▶ [REQUIRED WORK]
Each record must be printed again exactly as given.

▶ [DATA SUPPLIED]

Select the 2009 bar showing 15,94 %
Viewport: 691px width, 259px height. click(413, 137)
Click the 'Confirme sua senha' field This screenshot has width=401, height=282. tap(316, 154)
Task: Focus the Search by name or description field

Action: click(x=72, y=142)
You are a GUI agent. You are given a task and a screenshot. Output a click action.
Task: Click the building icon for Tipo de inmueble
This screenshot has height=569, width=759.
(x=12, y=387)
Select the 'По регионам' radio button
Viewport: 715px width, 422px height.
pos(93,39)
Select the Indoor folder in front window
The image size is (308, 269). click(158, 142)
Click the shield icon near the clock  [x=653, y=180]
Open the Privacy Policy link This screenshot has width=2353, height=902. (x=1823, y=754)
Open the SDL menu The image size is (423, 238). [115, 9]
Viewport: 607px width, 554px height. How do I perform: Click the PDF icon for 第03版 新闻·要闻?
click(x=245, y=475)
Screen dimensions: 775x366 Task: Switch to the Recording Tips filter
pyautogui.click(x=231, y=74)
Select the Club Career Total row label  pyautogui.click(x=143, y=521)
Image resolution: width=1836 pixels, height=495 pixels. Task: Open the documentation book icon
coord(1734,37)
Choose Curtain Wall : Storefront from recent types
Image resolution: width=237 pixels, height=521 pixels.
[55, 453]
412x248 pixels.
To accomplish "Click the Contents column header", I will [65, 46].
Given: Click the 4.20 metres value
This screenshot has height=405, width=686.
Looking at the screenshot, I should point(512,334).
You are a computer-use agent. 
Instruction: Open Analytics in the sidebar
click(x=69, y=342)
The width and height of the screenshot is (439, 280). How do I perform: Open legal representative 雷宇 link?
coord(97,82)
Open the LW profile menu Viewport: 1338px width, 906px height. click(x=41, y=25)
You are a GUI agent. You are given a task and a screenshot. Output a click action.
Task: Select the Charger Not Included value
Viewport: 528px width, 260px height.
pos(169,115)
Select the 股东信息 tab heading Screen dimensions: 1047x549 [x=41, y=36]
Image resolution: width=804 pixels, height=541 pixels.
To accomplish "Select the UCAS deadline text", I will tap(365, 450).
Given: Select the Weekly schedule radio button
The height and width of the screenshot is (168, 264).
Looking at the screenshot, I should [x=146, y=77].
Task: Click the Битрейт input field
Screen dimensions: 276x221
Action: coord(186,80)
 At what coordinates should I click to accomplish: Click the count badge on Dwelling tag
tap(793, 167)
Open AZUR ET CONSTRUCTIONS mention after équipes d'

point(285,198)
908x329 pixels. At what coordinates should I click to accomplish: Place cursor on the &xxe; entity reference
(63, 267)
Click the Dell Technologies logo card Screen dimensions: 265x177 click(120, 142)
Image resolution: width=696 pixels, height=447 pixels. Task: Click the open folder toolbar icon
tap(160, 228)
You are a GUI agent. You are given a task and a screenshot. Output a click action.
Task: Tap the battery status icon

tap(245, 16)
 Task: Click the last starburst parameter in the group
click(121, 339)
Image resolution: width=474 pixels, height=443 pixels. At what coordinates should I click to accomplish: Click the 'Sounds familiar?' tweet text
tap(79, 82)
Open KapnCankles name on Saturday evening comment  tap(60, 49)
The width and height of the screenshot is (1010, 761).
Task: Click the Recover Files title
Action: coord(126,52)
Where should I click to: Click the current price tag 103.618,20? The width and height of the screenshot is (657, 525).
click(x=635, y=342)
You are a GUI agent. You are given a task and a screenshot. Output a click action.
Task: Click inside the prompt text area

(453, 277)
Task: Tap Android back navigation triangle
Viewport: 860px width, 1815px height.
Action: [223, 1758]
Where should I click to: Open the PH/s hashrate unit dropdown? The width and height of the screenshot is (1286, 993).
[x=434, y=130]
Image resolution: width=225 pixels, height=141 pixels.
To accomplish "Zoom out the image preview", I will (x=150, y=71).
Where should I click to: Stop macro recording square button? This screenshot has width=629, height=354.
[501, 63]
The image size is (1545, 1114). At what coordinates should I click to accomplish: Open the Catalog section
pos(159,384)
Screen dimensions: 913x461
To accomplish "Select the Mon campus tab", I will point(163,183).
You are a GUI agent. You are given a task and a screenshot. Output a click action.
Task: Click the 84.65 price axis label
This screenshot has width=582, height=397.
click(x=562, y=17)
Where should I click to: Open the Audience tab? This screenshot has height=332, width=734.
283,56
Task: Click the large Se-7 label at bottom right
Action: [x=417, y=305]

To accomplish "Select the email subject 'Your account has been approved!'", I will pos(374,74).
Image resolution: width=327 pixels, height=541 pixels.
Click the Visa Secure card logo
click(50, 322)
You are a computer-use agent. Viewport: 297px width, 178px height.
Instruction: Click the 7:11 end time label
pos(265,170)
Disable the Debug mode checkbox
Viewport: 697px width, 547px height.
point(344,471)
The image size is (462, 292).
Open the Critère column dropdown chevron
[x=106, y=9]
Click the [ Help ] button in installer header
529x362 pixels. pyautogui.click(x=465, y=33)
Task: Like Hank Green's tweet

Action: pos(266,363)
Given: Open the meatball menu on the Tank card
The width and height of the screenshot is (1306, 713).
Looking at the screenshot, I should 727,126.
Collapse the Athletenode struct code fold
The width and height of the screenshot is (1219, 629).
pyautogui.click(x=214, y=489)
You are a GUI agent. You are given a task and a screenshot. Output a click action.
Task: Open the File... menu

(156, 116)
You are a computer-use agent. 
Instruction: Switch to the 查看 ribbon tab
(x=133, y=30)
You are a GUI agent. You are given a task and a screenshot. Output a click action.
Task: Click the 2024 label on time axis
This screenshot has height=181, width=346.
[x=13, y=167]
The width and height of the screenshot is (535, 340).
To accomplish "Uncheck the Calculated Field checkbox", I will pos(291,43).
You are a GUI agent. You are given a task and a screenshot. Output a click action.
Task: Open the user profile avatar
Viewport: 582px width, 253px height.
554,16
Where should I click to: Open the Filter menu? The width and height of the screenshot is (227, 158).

▶ [THE COMPLETED TASK]
Select the 2009 bar showing 15,94 %
Viewport: 691px width, 259px height. click(413, 137)
Click the 'Confirme sua senha' field This screenshot has width=401, height=282. tap(316, 154)
Task: Focus the Search by name or description field

Action: click(x=72, y=142)
You are a GUI agent. You are given a task and a screenshot. Output a click action.
Task: Click the building icon for Tipo de inmueble
This screenshot has height=569, width=759.
(x=12, y=387)
Select the 'По регионам' radio button
Viewport: 715px width, 422px height.
pos(93,39)
Select the Indoor folder in front window
The image size is (308, 269). click(158, 142)
Click the shield icon near the clock  [x=653, y=180]
Open the Privacy Policy link This screenshot has width=2353, height=902. (x=1823, y=754)
Open the SDL menu The image size is (423, 238). [115, 9]
Viewport: 607px width, 554px height. How do I perform: Click the PDF icon for 第03版 新闻·要闻?
click(x=245, y=475)
Screen dimensions: 775x366 Task: Switch to the Recording Tips filter
pyautogui.click(x=231, y=74)
Select the Club Career Total row label  pyautogui.click(x=143, y=521)
Image resolution: width=1836 pixels, height=495 pixels. Task: Open the documentation book icon
coord(1734,37)
Choose Curtain Wall : Storefront from recent types
Image resolution: width=237 pixels, height=521 pixels.
[55, 453]
412x248 pixels.
To accomplish "Click the Contents column header", I will [65, 46].
Given: Click the 4.20 metres value
This screenshot has height=405, width=686.
Looking at the screenshot, I should point(512,334).
You are a computer-use agent. 
Instruction: Open Analytics in the sidebar
click(x=69, y=342)
The width and height of the screenshot is (439, 280). How do I perform: Open legal representative 雷宇 link?
coord(97,82)
Open the LW profile menu Viewport: 1338px width, 906px height. click(x=41, y=25)
You are a GUI agent. You are given a task and a screenshot. Output a click action.
Task: Select the Charger Not Included value
Viewport: 528px width, 260px height.
pos(169,115)
Select the 股东信息 tab heading Screen dimensions: 1047x549 [x=41, y=36]
Image resolution: width=804 pixels, height=541 pixels.
To accomplish "Select the UCAS deadline text", I will tap(365, 450).
Given: Select the Weekly schedule radio button
The height and width of the screenshot is (168, 264).
Looking at the screenshot, I should [x=146, y=77].
Task: Click the Битрейт input field
Screen dimensions: 276x221
Action: coord(186,80)
 At what coordinates should I click to accomplish: Click the count badge on Dwelling tag
tap(793, 167)
Open AZUR ET CONSTRUCTIONS mention after équipes d'

point(285,198)
908x329 pixels. At what coordinates should I click to accomplish: Place cursor on the &xxe; entity reference
(63, 267)
Click the Dell Technologies logo card Screen dimensions: 265x177 click(120, 142)
Image resolution: width=696 pixels, height=447 pixels. Task: Click the open folder toolbar icon
tap(160, 228)
You are a GUI agent. You are given a task and a screenshot. Output a click action.
Task: Tap the battery status icon

tap(245, 16)
 Task: Click the last starburst parameter in the group
click(121, 339)
Image resolution: width=474 pixels, height=443 pixels. At what coordinates should I click to accomplish: Click the 'Sounds familiar?' tweet text
tap(79, 82)
Open KapnCankles name on Saturday evening comment  tap(60, 49)
The width and height of the screenshot is (1010, 761).
Task: Click the Recover Files title
Action: coord(126,52)
Where should I click to: Click the current price tag 103.618,20? The width and height of the screenshot is (657, 525).
click(x=635, y=342)
You are a GUI agent. You are given a task and a screenshot. Output a click action.
Task: Click inside the prompt text area

(453, 277)
Task: Tap Android back navigation triangle
Viewport: 860px width, 1815px height.
Action: [223, 1758]
Where should I click to: Open the PH/s hashrate unit dropdown? The width and height of the screenshot is (1286, 993).
[x=434, y=130]
Image resolution: width=225 pixels, height=141 pixels.
To accomplish "Zoom out the image preview", I will (x=150, y=71).
Where should I click to: Stop macro recording square button? This screenshot has width=629, height=354.
[501, 63]
The image size is (1545, 1114). At what coordinates should I click to accomplish: Open the Catalog section
pos(159,384)
Screen dimensions: 913x461
To accomplish "Select the Mon campus tab", I will point(163,183).
You are a GUI agent. You are given a task and a screenshot. Output a click action.
Task: Click the 84.65 price axis label
This screenshot has width=582, height=397.
click(x=562, y=17)
Where should I click to: Open the Audience tab? This screenshot has height=332, width=734.
283,56
Task: Click the large Se-7 label at bottom right
Action: [x=417, y=305]

To accomplish "Select the email subject 'Your account has been approved!'", I will pos(374,74).
Image resolution: width=327 pixels, height=541 pixels.
Click the Visa Secure card logo
click(50, 322)
You are a computer-use agent. Viewport: 297px width, 178px height.
Instruction: Click the 7:11 end time label
pos(265,170)
Disable the Debug mode checkbox
Viewport: 697px width, 547px height.
point(344,471)
The image size is (462, 292).
Open the Critère column dropdown chevron
[x=106, y=9]
Click the [ Help ] button in installer header
529x362 pixels. pyautogui.click(x=465, y=33)
Task: Like Hank Green's tweet

Action: pos(266,363)
Given: Open the meatball menu on the Tank card
The width and height of the screenshot is (1306, 713).
Looking at the screenshot, I should 727,126.
Collapse the Athletenode struct code fold
The width and height of the screenshot is (1219, 629).
pyautogui.click(x=214, y=489)
You are a GUI agent. You are given a task and a screenshot. Output a click action.
Task: Open the File... menu

(156, 116)
You are a computer-use agent. 
Instruction: Switch to the 查看 ribbon tab
(x=133, y=30)
You are a GUI agent. You are given a task and a screenshot. Output a click action.
Task: Click the 2024 label on time axis
This screenshot has height=181, width=346.
[x=13, y=167]
The width and height of the screenshot is (535, 340).
To accomplish "Uncheck the Calculated Field checkbox", I will pos(291,43).
You are a GUI agent. You are given a task and a screenshot. Output a click action.
Task: Open the user profile avatar
Viewport: 582px width, 253px height.
554,16
Where should I click to: Open the Filter menu? The width and height of the screenshot is (227, 158).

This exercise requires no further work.